Change Analysis Preview uses Resource Graph and automatically collects snapshots of change data for all Azure resources to provides data for various management and troubleshooting scenarios that is accessible from the azure Portal. The previous version used Azure Monitor, however the Microsoft.ChangeAnalysis resource provider had many limitations hence the move to using Azure Resource Graph.

What is new?

Some of the new functionality that is part of the public preview include the ability to view changes that are happening on your resources in the Azure Portal.

  • Filter between Creates/Updates/Deletes, Subscriptions, Resource Groups, Time Span.
  • Group by Subscription, Resource Group, Type, Resource, Change Type, Client Type, Changed By, Operation, Changed By Type and Correlation ID.
  • Change Actor to understand who made the change and how a change was made.

In Action

The overview page with a summary of all the Resource Creates, Updates and Deletes based on the filters that are defined above them.

/Change Analysis Preview

We can get very specific based on the filters

/Change Analysis Filter

If we look at the last 2 columns we can see who initiated the change and what performed the change. You can see my identity creating Private Endpoints using Powershell and the associated NICs that were generated by the platform automatically hence the System value and being classified as Unspecified

[!TIP] There are quite a few filtering options available;

  • Subscription: This filter is in-sync with the Azure portal subscription selector. It supports multiple-subscription selection.
  • Resource Group: Select the resource group to scope to all resources within that group. By default, all resource groups are selected.
  • Time Span: Limit results to resources changed within a certain time range.
  • Change Types: Types of changes made to resources.
  • Resource Types: Search for resources by their resource type, like virtual machine.
  • Resources: Filter results based on their resource name.
  • Correlation IDs: Filter resource results by the operation’s unique identifier.
  • Changed By Types: Filter resource changes based on the descriptor of who made the change.
  • Client Types: Filter results based on how the change is initiated and performed.
  • Operations: Filter resources based on their resource provider operations.
  • Changed By: Filter the resource changes by who made the change.

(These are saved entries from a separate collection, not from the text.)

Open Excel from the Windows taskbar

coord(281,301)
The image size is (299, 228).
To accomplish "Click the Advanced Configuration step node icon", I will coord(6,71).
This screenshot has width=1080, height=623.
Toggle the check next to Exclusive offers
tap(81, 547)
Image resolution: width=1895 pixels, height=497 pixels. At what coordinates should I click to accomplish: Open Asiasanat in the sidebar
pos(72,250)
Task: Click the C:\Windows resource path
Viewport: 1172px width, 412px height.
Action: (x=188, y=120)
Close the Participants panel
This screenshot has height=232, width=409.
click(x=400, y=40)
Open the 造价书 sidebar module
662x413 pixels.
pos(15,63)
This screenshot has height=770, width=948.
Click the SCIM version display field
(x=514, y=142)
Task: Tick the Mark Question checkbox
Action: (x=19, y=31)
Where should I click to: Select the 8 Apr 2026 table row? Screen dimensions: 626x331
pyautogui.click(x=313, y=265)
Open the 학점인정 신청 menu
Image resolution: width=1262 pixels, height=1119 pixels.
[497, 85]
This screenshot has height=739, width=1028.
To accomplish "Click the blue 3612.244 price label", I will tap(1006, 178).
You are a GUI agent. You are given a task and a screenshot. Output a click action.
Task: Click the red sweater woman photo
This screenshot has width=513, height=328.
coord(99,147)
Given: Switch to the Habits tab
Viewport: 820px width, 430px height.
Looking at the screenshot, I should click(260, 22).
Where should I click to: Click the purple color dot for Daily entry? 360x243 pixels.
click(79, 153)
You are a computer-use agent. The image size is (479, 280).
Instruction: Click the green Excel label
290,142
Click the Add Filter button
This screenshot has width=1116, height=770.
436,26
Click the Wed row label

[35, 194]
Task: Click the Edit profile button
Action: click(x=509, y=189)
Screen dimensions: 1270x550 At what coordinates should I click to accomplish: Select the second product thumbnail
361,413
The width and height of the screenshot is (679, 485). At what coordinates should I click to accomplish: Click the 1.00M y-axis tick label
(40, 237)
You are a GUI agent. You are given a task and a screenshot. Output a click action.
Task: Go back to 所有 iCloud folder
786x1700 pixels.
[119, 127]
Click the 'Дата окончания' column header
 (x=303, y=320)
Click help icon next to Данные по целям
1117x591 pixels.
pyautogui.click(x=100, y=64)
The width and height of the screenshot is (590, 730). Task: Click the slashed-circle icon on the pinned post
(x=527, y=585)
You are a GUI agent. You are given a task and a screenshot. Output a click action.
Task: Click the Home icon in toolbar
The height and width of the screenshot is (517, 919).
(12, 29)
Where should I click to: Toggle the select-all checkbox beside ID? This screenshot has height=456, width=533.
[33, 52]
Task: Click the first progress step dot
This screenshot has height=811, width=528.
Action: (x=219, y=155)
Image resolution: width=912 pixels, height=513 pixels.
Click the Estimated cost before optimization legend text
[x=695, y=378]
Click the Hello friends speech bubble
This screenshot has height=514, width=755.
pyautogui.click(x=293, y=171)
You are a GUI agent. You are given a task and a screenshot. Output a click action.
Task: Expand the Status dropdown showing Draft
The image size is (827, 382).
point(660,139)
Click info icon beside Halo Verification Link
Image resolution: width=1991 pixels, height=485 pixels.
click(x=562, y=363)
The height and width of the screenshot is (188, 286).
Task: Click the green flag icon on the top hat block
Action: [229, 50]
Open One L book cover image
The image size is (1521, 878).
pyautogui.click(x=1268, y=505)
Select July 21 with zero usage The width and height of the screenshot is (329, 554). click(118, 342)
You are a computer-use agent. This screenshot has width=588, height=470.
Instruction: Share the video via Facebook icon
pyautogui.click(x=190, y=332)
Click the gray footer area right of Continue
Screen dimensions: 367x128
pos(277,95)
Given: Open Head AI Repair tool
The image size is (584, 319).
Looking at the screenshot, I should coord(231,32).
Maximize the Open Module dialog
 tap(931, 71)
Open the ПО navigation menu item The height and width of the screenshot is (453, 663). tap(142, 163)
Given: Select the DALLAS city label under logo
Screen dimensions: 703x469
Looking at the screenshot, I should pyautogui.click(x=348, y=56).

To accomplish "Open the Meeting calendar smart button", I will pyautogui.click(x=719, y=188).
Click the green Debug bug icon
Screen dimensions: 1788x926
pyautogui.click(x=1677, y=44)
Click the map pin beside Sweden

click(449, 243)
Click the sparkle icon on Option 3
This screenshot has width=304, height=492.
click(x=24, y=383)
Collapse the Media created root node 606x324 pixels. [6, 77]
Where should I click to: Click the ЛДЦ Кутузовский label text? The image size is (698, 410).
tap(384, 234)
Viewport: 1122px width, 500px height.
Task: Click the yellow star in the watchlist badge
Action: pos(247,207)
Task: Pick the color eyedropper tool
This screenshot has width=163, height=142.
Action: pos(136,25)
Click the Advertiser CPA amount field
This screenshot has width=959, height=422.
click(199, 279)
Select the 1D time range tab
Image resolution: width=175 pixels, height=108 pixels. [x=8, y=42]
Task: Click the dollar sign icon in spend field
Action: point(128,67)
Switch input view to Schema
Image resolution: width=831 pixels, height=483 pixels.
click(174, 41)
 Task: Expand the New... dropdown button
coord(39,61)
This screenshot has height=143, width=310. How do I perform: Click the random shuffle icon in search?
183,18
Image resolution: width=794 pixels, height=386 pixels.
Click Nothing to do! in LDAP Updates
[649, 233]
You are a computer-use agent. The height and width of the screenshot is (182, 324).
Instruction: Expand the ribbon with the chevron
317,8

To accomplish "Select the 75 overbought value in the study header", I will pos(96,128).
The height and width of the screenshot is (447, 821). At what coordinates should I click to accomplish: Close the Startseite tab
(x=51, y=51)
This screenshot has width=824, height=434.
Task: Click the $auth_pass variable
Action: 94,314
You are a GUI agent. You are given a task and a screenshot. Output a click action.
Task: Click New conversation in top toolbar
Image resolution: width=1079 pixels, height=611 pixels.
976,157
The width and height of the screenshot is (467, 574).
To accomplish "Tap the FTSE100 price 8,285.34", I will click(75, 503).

If we click on the Open Query icon we can see the underlying KQL statement.

/Change Analysis KQL

You can then manipulate the KQL query and customize it to your specific needs and save them for later.

Conclusion

Whilst still in preview, the new Change Analysis feature provides greater visibility into the creation, deletion and updating of Azure resources within the Azure Portal. The integration with Azure Resource Graph and KQL makes it easier to setup specific filtering and queries based on what you want to see.